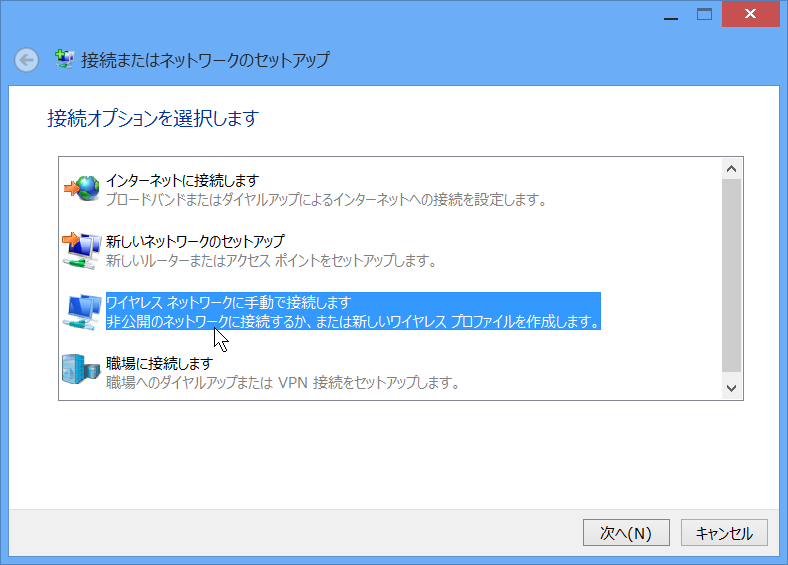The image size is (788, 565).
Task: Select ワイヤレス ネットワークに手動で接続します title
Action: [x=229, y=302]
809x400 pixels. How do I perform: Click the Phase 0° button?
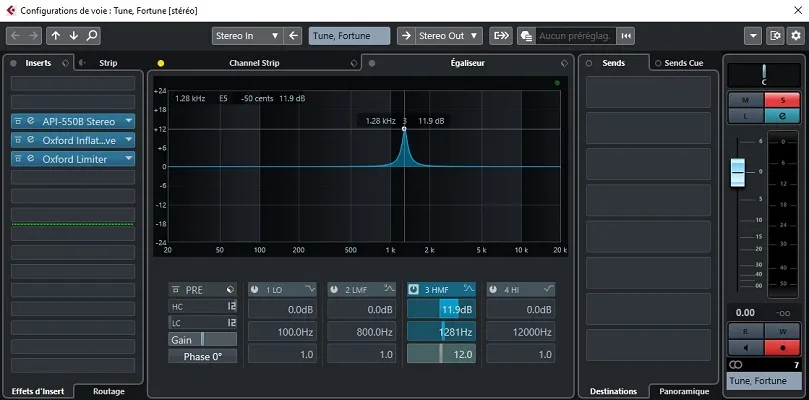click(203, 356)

━━━━━━

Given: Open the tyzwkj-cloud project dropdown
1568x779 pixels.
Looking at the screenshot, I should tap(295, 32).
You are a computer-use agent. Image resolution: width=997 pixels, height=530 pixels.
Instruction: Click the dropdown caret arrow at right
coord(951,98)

━━━━━━

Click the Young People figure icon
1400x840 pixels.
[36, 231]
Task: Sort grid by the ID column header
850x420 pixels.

━━━━━━

• _PROBLEM TO SOLVE_
Pull out each line of the listing above that contains the string "Task", treating uppercase and lowercase as different.

• _FINAL RESULT_
Task: Select ワイヤレス ネットワークに手動で接続します title
Task: Sort grid by the ID column header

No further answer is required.